Saturday, 29 December 2012

A Cardigan for Merry

October 2012

George's Christmas present, which was well timed to coincide with the UK release of the Hobbit (the pattern being named after a character in the Lord of the Rings).

Although this is a freebie pattern, you do need to have bought Kate Gilbert's Cardigan for Arwen if you want to refer to the cable charts. Substituting your own would work fine too, but it would have to be reversible, because the hood means that both sides are on display at once.

This felt enormous when I first finished it, and I remember thinking it would have to languish in a drawer until he was at least 3. A couple of months later, it's not a bad fit - so I guess the 12 - 18 month sizing was about right. George is about 13.5 months here, and big-ish for his age.

I THINK I've got the right yarn - I couldn't find the ball band, but it was definitely something style craft or King Cole-y. Next time I'm in Helmsley I'll track down the wool shop and check (any excuse).

The Buttons came from Boyes in York, chosen by Daddy. Daddy also wanted me to add a tassel to the hood, which I might well have done was it not for the fact that the finishing was already epic (it's knit flat, in pieces, and there are hems - ick).

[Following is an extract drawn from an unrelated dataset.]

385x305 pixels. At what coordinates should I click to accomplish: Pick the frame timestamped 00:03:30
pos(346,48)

Pattern: A Cardigan for Merry by annypurls
Yarn: Stylecraft Special double knit
Colourway: 1010 Matador
Needle: 3.5mm
Size: 12 - 18 months
On ravelry: here

Saturday, 8 December 2012


November 2012

I've been working on an entirely-stocking-stitch XL cardigan since September, and it's boring the heck out of me. So I jumped on the opportunity to make this as a Christmas present, just so I could have a go at a bit of lace.

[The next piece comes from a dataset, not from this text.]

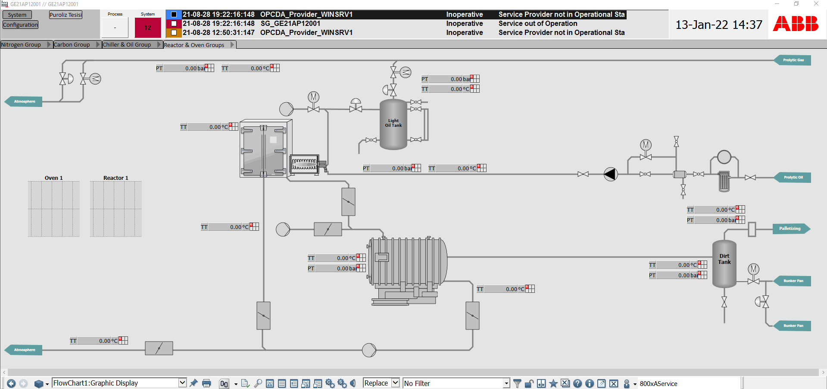The width and height of the screenshot is (827, 389).
Task: Open the FlowChart1:Graphic Display dropdown
Action: click(x=182, y=383)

The lace pattern is written, not charted, but for a freebie pattern it seems churlish to complain about that. I thought the way short rows are used to make a nice round shape of the lace yoke was really clever, and unlike anything I've attempted before.

The buttons (from John Lewis, by the way) are supposed to be at the back, as far as I can tell, but I'd be tempted to try it the other way around, because they're so pretty. White and green is such a lovely combination.

I found my lace hem turned up on itself a little bit, but I'll put that down to the fact that I was very poorly when I was trying to finish this off. Blocking has helped a little bit, so I might have another go, although acrylic doesn't really have the same memory as natural fibres.

This is a great baby yarn - I've made quite a few things with it now, and it wears very well. Plus it's washable, which is pretty essential with baby clothes. I was toying with the idea of turning it into a jumper with a dragon on it for George (my little boy), but I think this was the right call. I reckon I should be able to find a more dragon-y green.

You know, it's high time I made something for me. Just as soon as I finished that damned cardigan...

Pattern: Meredith by Ruth Maddock
Yarn: King Cole Big Value Baby dk
Colourway: Nil 7
Needle: 3.5mm
Size: 2 - 3
On ravelry: here

Monday, 3 December 2012


October 2012

There is a certain time of year when a knitted vest over a long-sleeved top is just the thing to keep the chill off without making you too sweaty and itchy. I made this for my son to wear during that time of year in 2013.

I loved the unusual construction of this vest. It starts with a provisional cast on of the stitches which will end up as the row across the back at which underarm shaping starts. You then knit up the back, over the shoulders and start working downwards, making the v-neck by increasing. When you get to the point at which the front measures the same as the back, you take out your provisional cast-on and join to work in the round, making it totally seamless. And you really can't spot the provisional cast on row when you're finished.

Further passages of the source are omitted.